■ WHAT YOU HAVE TO DO
Copy out the data word for word, from the very beginning down to and including the line containing "pyautogui.click(x=56, y=202)".
:: DATA SUPPLIED ::
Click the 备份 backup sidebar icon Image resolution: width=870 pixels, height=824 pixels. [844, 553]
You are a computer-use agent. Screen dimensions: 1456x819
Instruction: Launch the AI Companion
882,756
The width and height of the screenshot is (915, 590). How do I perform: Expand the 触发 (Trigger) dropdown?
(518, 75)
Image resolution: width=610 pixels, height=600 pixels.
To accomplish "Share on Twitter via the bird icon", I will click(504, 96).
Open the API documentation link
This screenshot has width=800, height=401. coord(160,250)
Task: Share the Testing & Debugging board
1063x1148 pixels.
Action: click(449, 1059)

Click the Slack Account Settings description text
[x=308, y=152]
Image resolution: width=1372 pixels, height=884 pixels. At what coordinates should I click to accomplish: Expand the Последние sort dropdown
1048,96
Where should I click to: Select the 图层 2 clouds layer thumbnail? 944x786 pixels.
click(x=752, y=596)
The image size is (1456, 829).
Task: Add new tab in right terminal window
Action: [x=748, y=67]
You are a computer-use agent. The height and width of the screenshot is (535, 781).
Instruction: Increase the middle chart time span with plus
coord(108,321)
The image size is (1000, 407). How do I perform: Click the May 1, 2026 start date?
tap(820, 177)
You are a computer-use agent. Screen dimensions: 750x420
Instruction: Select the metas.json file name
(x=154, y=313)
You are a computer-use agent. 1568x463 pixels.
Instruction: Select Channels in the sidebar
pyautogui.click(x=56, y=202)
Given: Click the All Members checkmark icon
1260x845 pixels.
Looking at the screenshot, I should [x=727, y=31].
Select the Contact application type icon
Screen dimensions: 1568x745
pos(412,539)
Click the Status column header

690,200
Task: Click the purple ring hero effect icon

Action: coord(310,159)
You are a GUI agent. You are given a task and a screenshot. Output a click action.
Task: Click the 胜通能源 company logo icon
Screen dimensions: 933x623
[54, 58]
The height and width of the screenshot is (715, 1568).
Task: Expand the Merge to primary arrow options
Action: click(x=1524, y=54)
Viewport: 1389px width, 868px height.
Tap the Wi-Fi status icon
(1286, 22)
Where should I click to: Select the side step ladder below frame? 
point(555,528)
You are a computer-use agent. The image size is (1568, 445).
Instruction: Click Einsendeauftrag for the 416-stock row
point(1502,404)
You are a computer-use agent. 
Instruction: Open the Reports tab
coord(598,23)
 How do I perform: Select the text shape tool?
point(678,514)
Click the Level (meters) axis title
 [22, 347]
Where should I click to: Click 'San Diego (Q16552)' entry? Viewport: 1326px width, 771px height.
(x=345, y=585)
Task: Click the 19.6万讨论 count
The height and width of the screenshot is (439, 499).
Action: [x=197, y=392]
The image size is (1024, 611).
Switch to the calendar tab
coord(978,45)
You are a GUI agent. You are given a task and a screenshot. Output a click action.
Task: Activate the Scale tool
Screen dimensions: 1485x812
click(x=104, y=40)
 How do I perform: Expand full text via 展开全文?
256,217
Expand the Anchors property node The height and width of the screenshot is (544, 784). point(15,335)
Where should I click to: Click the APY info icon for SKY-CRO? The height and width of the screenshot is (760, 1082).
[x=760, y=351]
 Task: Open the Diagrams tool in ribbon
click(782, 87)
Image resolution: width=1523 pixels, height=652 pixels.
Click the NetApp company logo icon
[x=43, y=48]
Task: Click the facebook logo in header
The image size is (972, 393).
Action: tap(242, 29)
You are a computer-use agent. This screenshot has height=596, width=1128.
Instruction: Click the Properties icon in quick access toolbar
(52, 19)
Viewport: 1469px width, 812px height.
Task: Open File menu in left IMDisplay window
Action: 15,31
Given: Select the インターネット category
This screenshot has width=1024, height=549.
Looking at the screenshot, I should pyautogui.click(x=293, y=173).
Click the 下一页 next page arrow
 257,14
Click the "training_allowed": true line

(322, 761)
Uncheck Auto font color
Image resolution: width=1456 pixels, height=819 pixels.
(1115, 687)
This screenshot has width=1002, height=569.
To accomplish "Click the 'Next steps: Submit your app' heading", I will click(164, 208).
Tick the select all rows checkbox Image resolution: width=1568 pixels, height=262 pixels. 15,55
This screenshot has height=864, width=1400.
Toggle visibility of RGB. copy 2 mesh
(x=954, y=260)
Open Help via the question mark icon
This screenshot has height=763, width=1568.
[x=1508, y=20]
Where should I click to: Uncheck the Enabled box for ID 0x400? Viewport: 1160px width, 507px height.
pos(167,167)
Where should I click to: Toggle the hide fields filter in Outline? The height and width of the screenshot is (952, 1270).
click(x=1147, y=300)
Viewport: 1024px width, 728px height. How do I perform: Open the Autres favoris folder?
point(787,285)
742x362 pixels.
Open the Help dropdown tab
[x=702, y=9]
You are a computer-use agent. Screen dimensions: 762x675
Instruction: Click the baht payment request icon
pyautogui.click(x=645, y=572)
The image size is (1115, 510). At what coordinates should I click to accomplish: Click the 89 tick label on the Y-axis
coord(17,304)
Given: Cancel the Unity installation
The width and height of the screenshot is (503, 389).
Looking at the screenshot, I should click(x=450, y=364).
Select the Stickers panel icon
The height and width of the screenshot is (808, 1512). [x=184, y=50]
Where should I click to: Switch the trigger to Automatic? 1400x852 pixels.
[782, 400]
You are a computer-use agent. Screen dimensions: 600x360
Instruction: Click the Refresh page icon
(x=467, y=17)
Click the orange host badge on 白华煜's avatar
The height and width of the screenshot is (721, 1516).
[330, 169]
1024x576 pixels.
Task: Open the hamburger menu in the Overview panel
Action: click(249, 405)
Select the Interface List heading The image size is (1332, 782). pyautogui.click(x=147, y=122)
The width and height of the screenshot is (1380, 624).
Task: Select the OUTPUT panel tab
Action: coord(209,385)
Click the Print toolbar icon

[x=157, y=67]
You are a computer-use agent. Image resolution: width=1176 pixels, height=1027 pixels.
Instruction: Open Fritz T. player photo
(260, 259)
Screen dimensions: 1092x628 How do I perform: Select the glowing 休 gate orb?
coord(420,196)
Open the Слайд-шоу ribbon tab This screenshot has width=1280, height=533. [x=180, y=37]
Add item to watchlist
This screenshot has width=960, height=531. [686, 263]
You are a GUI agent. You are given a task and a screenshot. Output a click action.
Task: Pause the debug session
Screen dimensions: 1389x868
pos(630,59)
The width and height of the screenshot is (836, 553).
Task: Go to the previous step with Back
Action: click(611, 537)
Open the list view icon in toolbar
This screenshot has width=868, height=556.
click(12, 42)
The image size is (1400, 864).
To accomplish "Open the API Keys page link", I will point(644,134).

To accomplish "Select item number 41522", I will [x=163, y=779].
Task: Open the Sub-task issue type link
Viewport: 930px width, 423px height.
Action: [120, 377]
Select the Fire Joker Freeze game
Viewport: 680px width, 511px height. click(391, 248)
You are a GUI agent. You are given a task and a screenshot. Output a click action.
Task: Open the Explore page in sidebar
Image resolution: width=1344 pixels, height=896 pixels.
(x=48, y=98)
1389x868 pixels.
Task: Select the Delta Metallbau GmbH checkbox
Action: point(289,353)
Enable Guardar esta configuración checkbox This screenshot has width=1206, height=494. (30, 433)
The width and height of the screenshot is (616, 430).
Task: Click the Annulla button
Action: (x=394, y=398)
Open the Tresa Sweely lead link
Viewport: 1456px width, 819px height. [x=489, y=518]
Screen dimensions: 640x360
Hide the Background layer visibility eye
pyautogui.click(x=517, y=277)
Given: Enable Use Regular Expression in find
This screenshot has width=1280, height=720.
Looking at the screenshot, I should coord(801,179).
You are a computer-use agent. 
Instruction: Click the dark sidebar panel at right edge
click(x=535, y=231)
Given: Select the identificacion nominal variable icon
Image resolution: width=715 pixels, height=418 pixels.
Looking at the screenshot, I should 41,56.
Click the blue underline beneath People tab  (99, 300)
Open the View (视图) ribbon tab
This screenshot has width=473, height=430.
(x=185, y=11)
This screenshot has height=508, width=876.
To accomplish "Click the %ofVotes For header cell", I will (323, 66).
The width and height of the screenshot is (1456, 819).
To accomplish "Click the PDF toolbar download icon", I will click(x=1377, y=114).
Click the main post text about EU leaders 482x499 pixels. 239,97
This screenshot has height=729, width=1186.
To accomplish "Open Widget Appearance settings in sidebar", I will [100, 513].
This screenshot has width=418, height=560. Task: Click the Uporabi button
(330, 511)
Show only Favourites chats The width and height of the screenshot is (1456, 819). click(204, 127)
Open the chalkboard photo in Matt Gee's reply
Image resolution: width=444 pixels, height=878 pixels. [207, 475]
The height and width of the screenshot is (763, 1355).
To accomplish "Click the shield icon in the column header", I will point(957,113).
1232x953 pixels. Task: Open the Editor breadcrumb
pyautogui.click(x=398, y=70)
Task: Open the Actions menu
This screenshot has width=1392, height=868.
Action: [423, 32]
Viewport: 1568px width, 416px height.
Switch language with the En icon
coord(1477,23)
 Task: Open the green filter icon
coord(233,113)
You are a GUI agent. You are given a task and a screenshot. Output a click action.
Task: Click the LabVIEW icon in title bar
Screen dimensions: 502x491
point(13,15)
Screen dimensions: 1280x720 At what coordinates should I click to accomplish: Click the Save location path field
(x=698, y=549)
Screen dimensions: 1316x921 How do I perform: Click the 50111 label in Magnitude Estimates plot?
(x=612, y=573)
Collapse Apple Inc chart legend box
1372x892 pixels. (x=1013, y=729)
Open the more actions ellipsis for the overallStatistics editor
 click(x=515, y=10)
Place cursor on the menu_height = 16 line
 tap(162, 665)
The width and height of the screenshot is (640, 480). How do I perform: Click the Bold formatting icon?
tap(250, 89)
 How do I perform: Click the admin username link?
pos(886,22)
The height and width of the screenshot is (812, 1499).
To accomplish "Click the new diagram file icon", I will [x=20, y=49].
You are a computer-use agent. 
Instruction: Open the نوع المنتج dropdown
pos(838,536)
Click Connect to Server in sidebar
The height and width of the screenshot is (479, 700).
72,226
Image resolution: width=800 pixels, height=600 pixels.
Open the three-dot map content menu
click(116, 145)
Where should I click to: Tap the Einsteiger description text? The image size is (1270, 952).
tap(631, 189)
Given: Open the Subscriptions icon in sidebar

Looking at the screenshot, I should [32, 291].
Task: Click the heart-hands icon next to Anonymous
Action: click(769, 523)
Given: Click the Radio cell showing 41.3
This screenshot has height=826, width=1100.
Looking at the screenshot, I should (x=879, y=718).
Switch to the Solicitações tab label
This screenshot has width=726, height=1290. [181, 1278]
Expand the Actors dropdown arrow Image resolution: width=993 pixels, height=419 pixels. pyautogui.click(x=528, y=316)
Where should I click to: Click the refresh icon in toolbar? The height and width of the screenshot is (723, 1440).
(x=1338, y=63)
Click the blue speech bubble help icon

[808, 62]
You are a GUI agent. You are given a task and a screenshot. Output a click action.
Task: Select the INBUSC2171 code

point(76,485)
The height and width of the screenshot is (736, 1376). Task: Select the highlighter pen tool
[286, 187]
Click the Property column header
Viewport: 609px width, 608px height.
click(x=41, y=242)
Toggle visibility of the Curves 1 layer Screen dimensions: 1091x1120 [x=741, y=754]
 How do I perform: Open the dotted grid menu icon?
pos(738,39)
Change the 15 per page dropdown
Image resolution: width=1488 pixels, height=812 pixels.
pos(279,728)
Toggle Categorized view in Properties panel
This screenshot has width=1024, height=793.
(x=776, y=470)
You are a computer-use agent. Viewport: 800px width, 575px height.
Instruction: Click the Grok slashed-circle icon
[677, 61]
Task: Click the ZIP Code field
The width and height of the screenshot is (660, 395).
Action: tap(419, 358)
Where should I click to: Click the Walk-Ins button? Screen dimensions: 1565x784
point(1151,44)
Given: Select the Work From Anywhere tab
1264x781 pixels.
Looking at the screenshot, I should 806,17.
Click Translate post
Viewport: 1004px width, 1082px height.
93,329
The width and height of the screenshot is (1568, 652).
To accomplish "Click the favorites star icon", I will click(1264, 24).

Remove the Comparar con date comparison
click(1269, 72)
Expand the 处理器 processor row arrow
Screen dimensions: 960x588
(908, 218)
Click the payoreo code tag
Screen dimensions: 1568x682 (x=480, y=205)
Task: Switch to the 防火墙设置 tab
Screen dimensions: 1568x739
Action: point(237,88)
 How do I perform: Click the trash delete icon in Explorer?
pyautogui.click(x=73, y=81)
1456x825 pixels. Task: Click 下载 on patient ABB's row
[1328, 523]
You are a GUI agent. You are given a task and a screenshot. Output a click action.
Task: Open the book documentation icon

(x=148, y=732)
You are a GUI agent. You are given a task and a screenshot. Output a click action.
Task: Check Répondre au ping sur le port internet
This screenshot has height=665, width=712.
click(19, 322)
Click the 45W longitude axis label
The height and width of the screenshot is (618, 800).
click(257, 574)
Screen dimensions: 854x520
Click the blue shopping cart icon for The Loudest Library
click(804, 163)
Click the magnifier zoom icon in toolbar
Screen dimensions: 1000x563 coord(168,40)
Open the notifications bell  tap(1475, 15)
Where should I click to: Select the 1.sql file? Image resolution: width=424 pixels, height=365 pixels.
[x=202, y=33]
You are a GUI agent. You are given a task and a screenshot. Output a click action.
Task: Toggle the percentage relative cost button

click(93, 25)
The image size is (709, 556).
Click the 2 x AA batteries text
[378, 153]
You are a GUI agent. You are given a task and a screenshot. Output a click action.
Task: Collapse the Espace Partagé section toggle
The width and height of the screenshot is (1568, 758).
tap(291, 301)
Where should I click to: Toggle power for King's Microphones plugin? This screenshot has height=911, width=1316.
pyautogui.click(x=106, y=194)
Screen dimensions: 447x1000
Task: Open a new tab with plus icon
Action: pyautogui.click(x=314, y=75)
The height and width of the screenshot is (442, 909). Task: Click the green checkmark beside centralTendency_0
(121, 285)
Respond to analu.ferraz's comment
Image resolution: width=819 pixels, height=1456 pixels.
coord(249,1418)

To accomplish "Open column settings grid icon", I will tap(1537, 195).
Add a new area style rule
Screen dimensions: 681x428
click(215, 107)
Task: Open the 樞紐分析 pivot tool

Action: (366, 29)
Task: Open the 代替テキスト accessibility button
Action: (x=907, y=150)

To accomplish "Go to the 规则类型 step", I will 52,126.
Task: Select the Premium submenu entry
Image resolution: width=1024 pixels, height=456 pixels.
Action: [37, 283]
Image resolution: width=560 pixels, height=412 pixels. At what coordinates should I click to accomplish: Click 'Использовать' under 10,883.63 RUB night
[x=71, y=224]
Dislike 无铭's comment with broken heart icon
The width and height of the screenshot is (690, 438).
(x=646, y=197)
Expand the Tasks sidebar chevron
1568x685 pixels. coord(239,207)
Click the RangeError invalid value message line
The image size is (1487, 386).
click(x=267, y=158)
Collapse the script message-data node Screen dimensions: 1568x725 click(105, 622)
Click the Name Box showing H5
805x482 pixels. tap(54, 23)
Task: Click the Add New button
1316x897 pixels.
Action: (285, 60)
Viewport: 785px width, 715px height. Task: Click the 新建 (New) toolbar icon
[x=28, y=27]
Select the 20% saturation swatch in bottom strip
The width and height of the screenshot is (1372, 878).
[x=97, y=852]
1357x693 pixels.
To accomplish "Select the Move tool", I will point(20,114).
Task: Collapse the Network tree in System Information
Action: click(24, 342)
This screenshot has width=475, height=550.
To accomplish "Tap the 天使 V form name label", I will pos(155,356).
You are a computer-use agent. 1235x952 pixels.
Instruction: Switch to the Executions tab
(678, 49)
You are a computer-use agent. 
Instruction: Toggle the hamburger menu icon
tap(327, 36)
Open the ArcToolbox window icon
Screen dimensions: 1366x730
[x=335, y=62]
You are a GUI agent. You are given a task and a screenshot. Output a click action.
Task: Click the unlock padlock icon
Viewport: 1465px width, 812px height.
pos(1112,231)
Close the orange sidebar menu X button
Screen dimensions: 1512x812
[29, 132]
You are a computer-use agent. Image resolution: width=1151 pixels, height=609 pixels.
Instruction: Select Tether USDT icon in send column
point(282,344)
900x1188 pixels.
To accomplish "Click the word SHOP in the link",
:::
■ CORRECT OUTPUT
Click the 备份 backup sidebar icon Image resolution: width=870 pixels, height=824 pixels. [844, 553]
You are a computer-use agent. Screen dimensions: 1456x819
Instruction: Launch the AI Companion
882,756
The width and height of the screenshot is (915, 590). How do I perform: Expand the 触发 (Trigger) dropdown?
(518, 75)
Image resolution: width=610 pixels, height=600 pixels.
To accomplish "Share on Twitter via the bird icon", I will click(504, 96).
Open the API documentation link
This screenshot has width=800, height=401. coord(160,250)
Task: Share the Testing & Debugging board
1063x1148 pixels.
Action: click(449, 1059)

Click the Slack Account Settings description text
[x=308, y=152]
Image resolution: width=1372 pixels, height=884 pixels. At what coordinates should I click to accomplish: Expand the Последние sort dropdown
1048,96
Where should I click to: Select the 图层 2 clouds layer thumbnail? 944x786 pixels.
click(x=752, y=596)
The image size is (1456, 829).
Task: Add new tab in right terminal window
Action: [x=748, y=67]
You are a computer-use agent. The height and width of the screenshot is (535, 781).
Instruction: Increase the middle chart time span with plus
coord(108,321)
The image size is (1000, 407). How do I perform: Click the May 1, 2026 start date?
tap(820, 177)
You are a computer-use agent. Screen dimensions: 750x420
Instruction: Select the metas.json file name
(x=154, y=313)
You are a computer-use agent. 1568x463 pixels.
Instruction: Select Channels in the sidebar
pyautogui.click(x=56, y=202)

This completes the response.